4.6 Kubernetes Pod Sandbox Execution
Kubernetes Pod Sandbox Execution creates isolated environments for containers, managing resources and lifecycle at the pod level.
Kubernetes Pod Sandbox Execution is the runtime process of instantiating the isolated execution environment that underlies every pod, established before any application container is created and shared by all containers within that pod. It encompasses the creation of shared Linux namespaces, the invocation of network plugins, and the maintenance of a stable execution context that persists across individual container restarts within the same pod.
The Purpose of the Sandbox Layer
Isolation Boundary for the Pod
A pod is not a single process but a group of one or more containers that need to share certain resources, most importantly network identity. The sandbox provides the shared namespace context, typically the network namespace and sometimes the IPC namespace, that all containers in the pod attach to, giving them a common localhost and a single IP address.
Decoupling Pod Identity from Container Identity
Because the sandbox is created independently of the application containers, a container can crash and be recreated without disturbing the pod's network identity or IP address. The sandbox persists as the stable anchor, while individual containers within it can be replaced freely.
Sandbox Creation Workflow
RunPodSandbox CRI Call
When the kubelet determines a pod needs to start, it issues a RunPodSandbox call through the Container Runtime Interface to the configured runtime, such as containerd or CRI-O. This call includes pod-level metadata, security context settings, and network configuration derived from the pod spec.
Pause Container Mechanics
Under the hood, most container runtimes implement the sandbox using a minimal "pause" container, a small binary whose only job is to hold open the shared namespaces for the lifetime of the sandbox. This pause process becomes PID 1 within the shared namespace context and does nothing beyond waiting, ensuring the namespaces remain valid even if application containers are still being created or restarted.
CNI Plugin Invocation
As part of sandbox creation, the runtime invokes the configured CNI plugin, passing it the sandbox's network namespace path. The CNI plugin allocates an IP address, configures virtual network interfaces, sets up routes, and in the case of overlay or CNI-managed networks, attaches the sandbox to the cluster's pod network.
Sandbox State and Lifecycle
Sandbox States
A pod sandbox can exist in states including SANDBOX_READY and SANDBOX_NOTREADY. The kubelet queries sandbox state through PodSandboxStatus calls to determine whether existing sandboxes can be reused or must be torn down and recreated.
Sandbox Reuse Across Container Restarts
If a container within a pod crashes and needs restarting, the kubelet does not necessarily tear down the sandbox. As long as the sandbox remains healthy and its network configuration is intact, the kubelet reuses it and simply creates a new container instance attached to the existing sandbox.
Sandbox Teardown
When a pod is deleted, or when the sandbox itself becomes unhealthy, the kubelet issues a StopPodSandbox call followed by RemovePodSandbox. Stopping releases the network resources by invoking the CNI plugin's teardown operation, while removal cleans up any remaining sandbox metadata and storage.

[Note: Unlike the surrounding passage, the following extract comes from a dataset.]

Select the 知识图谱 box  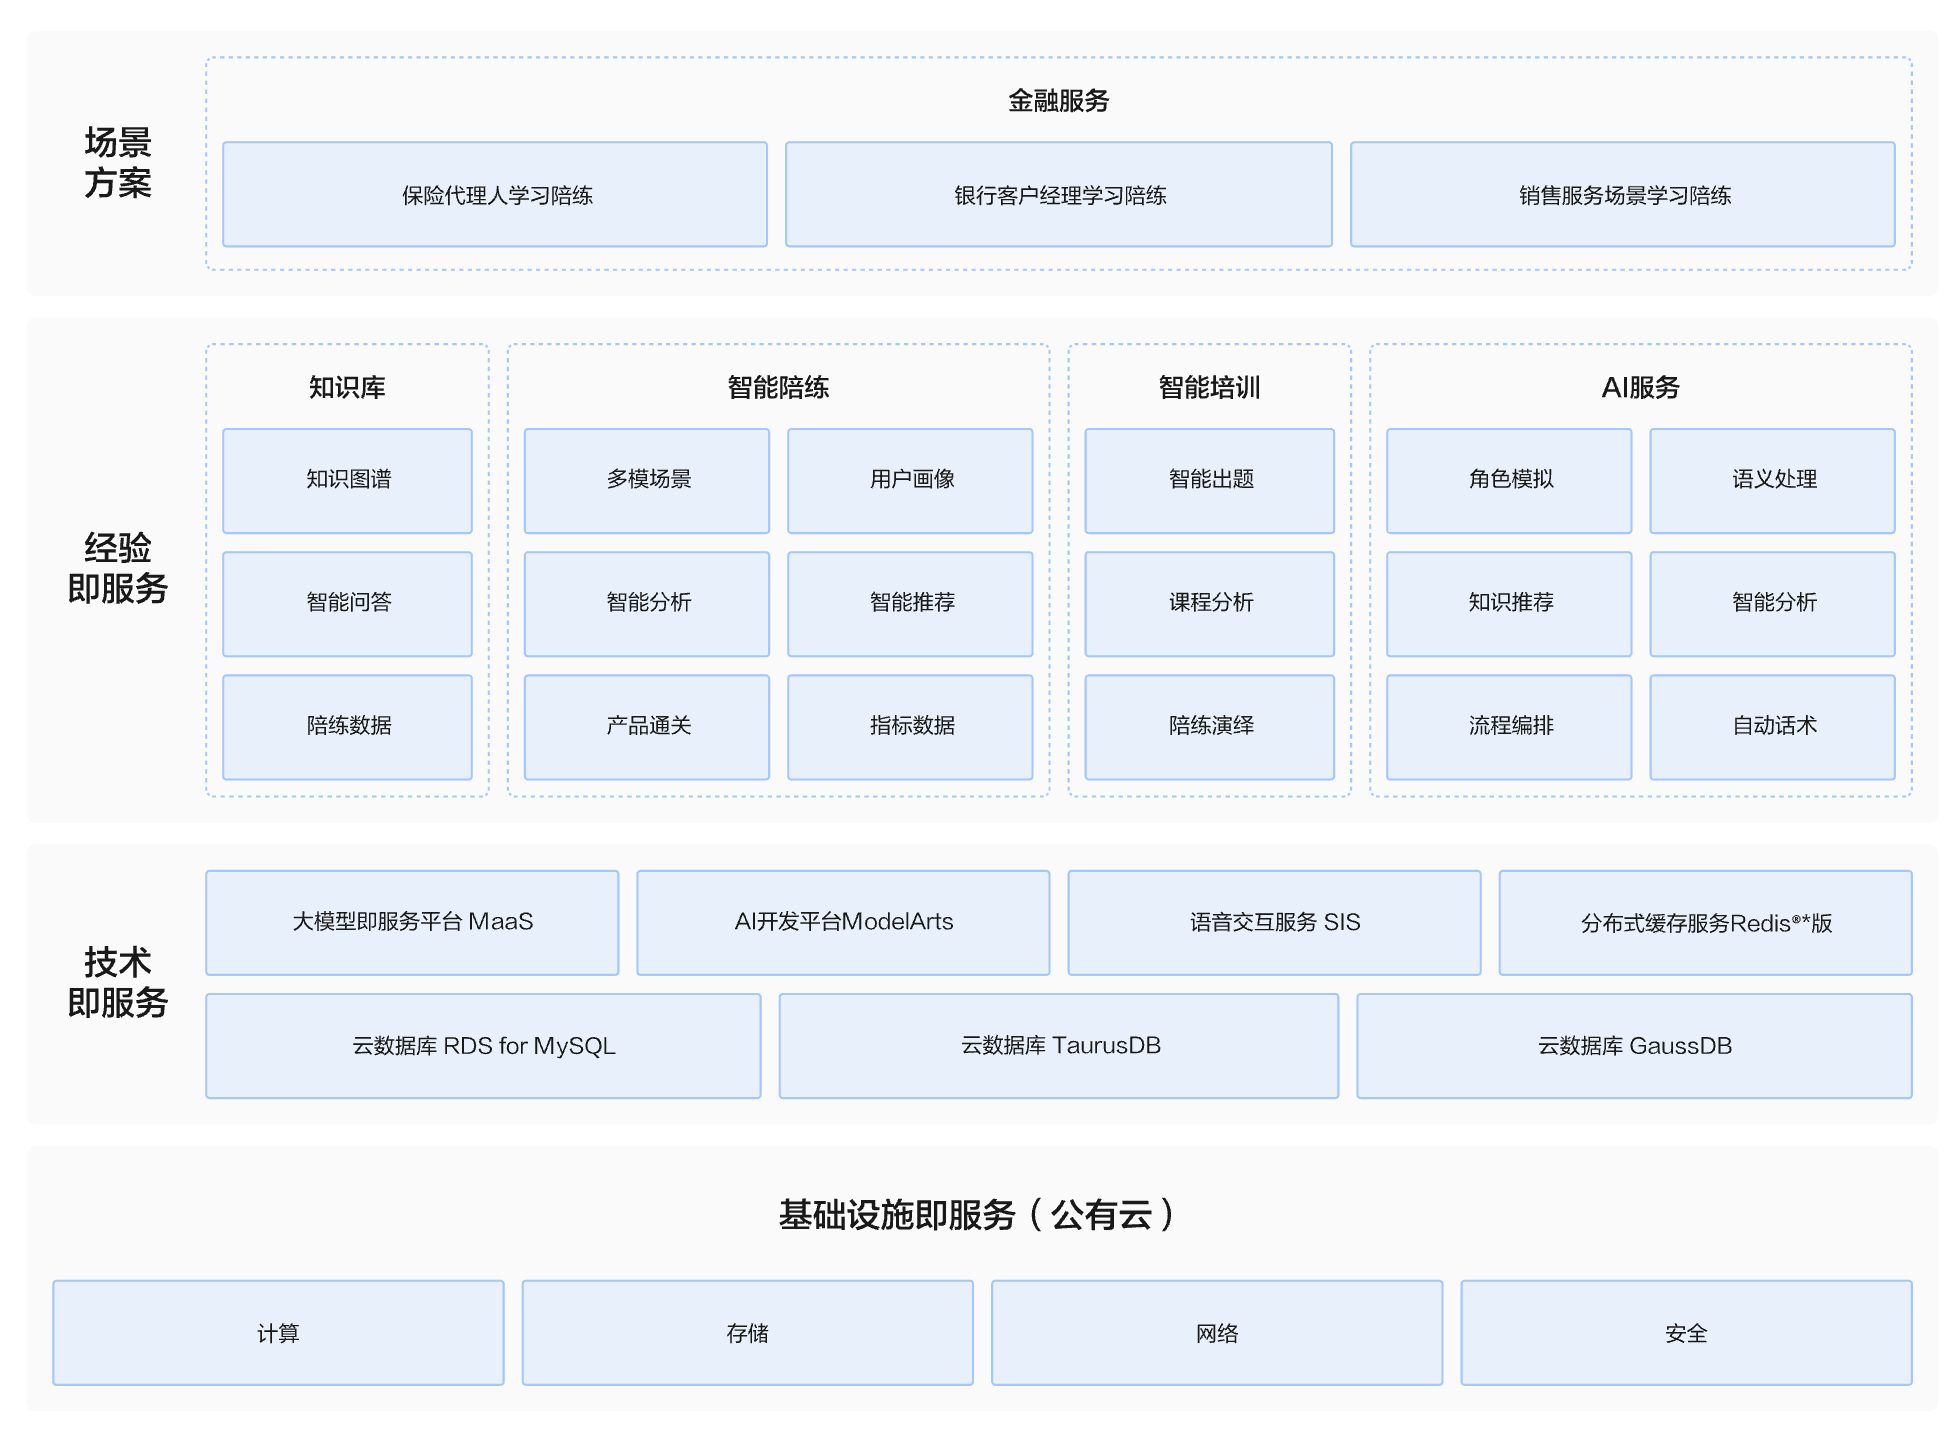tap(347, 480)
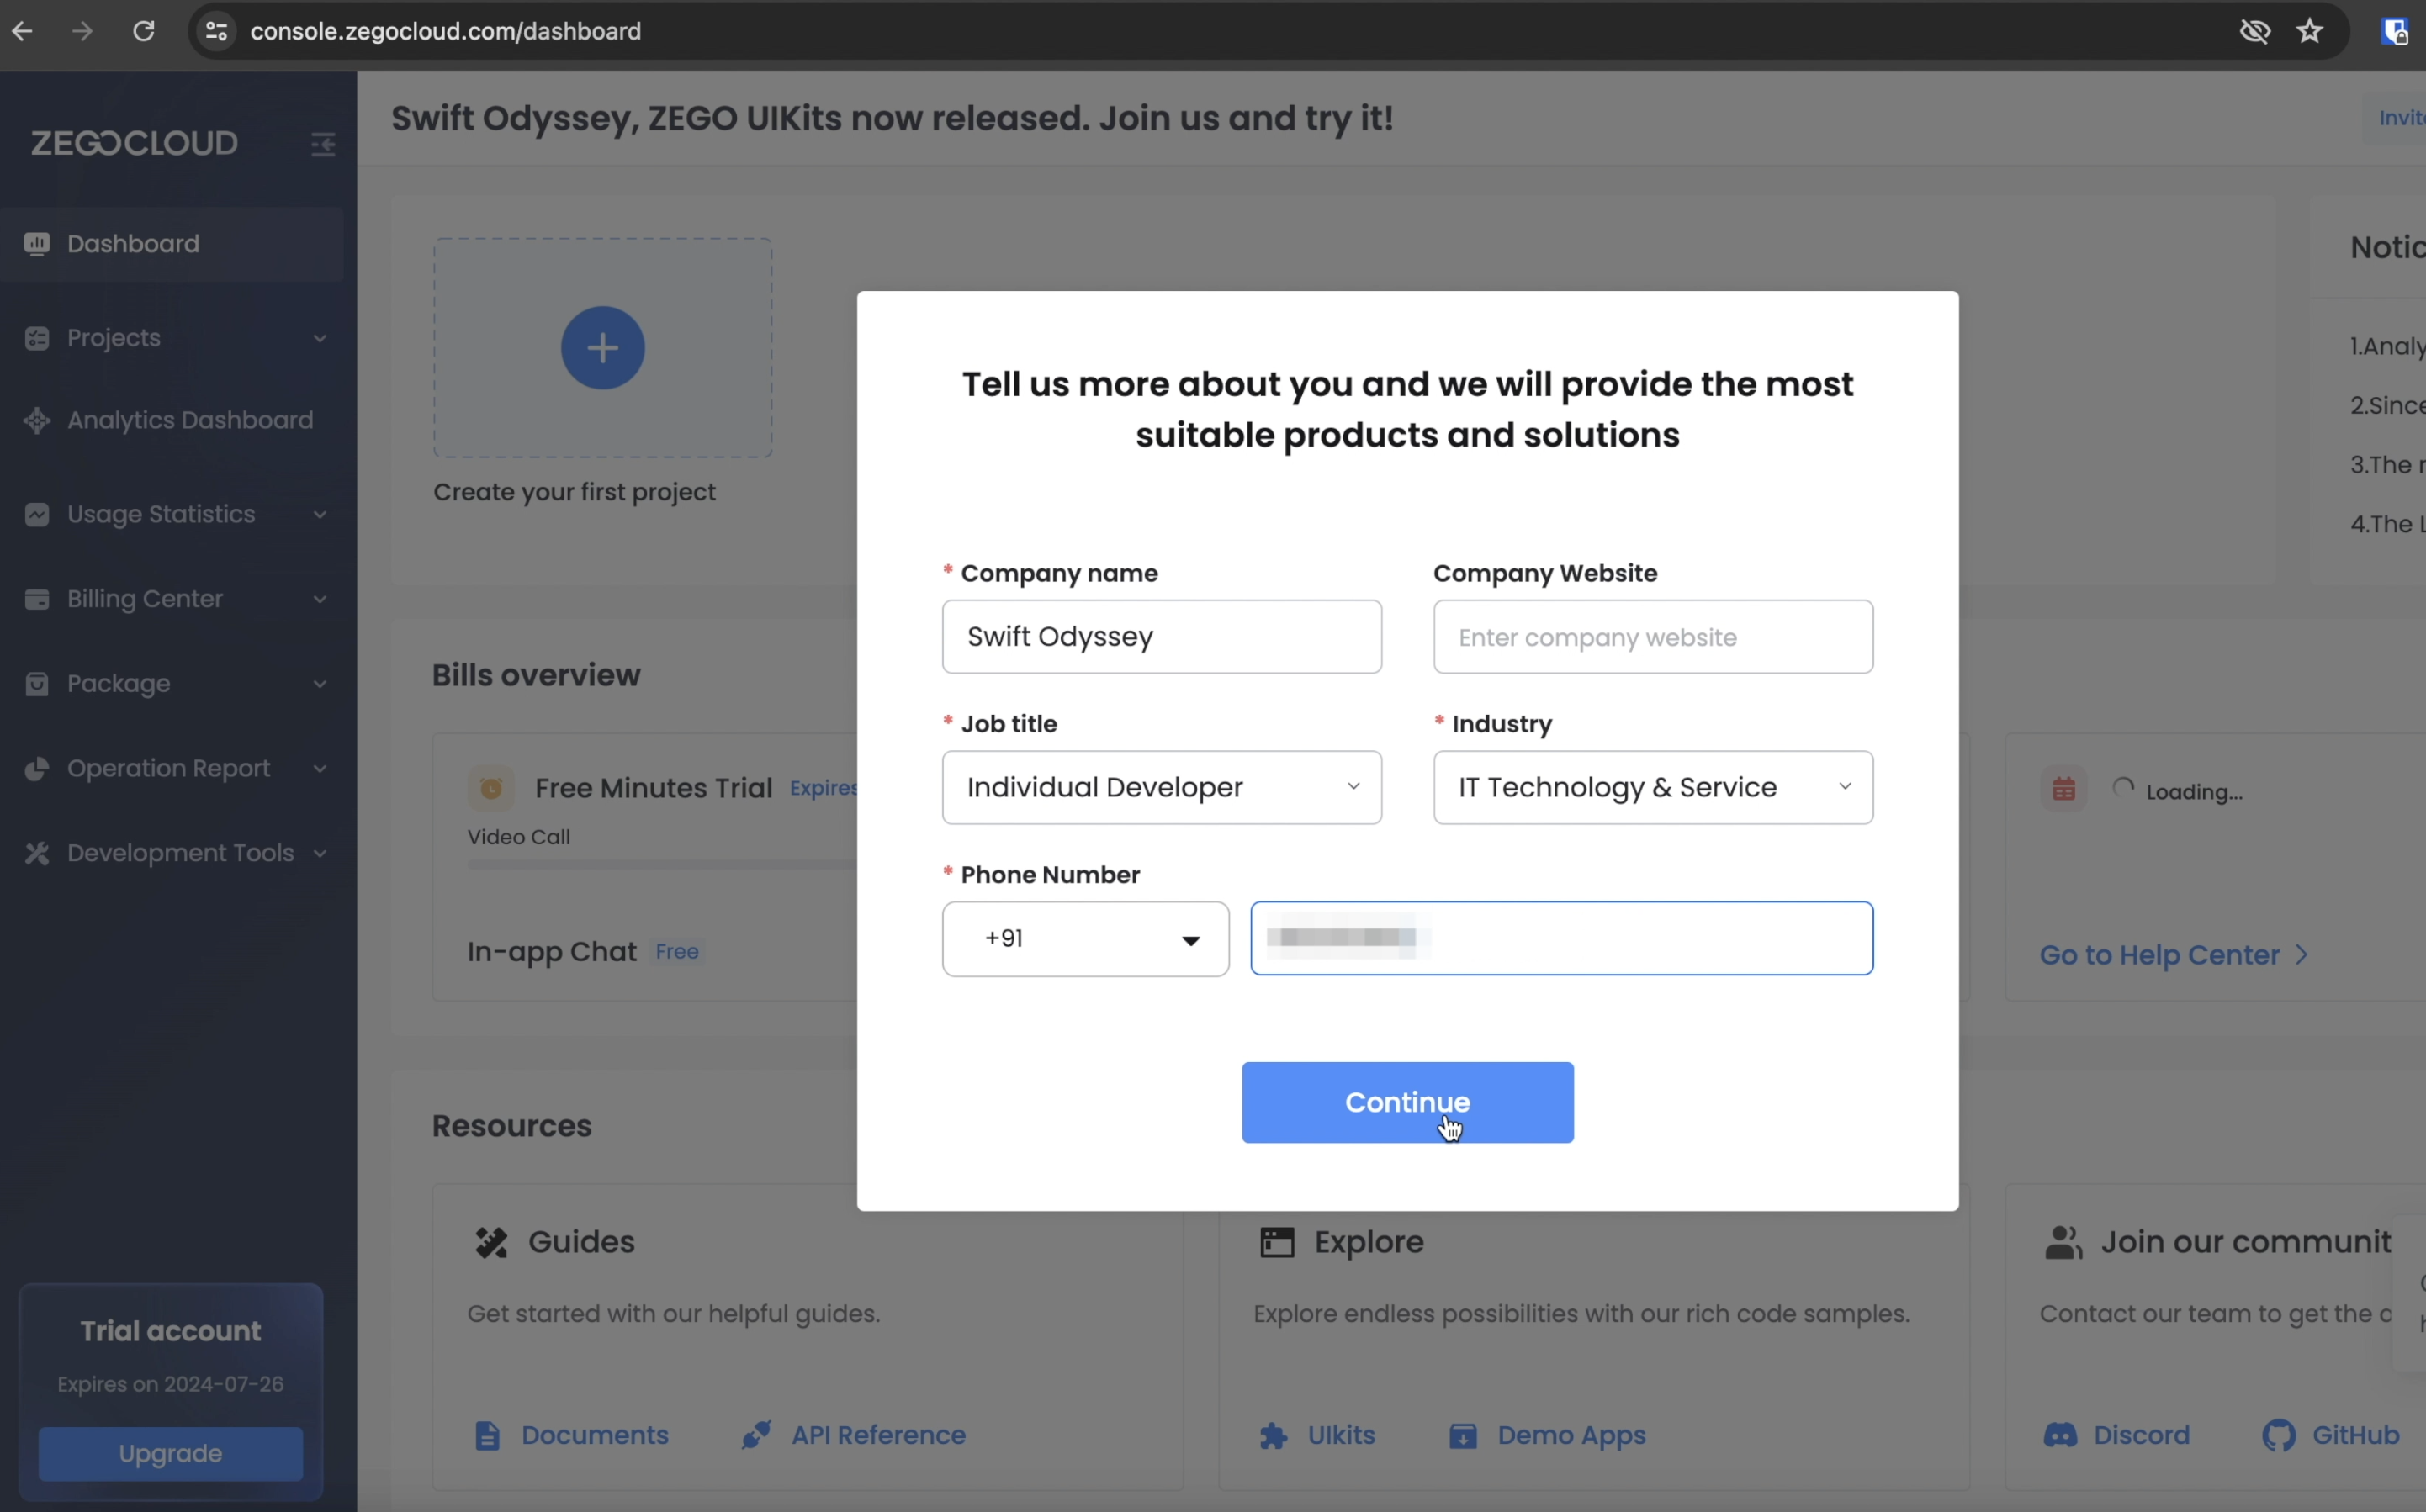2426x1512 pixels.
Task: Click the plus icon to create a project
Action: [602, 348]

Networking Details Within the Sandbox
IP Address Assignment
The IP address assigned to the sandbox becomes the pod's IP address for as long as the sandbox exists. This assignment is recorded by the runtime and reported back to the kubelet, which relays it to the API server as part of the pod's status.
DNS and Hosts File Configuration
During sandbox setup, the runtime, guided by the kubelet, configures DNS resolution settings and an /etc/hosts file that will be shared by mount into every container in the pod, ensuring consistent name resolution behavior across all containers in the same pod.
Port Mapping
If the pod spec declares host port mappings, these are established during sandbox creation as well, associating specific host node ports with the sandbox's network namespace so that traffic arriving on the host can reach the appropriate pod.
Failure Modes and Recovery
Sandbox Creation Failures
If CNI plugin invocation fails, for example due to IP address exhaustion in the pod CIDR range or a misconfigured network plugin, sandbox creation fails and the kubelet reports the pod as being in a ContainerCreating state indefinitely, retrying sandbox creation on a backoff schedule.
Detecting Broken Sandboxes
If the pause process dies unexpectedly, or the runtime reports the sandbox as not ready during a routine PodSandboxStatus check, the kubelet treats the sandbox as broken. It then coordinates a full teardown and recreation cycle, which also restarts every container within that pod, since the shared namespace state itself has been lost.
Garbage Collection
Terminated sandboxes that are no longer associated with any running pod are periodically garbage collected by the kubelet, which calls RemovePodSandbox to reclaim any disk and metadata resources still held by the runtime for that sandbox.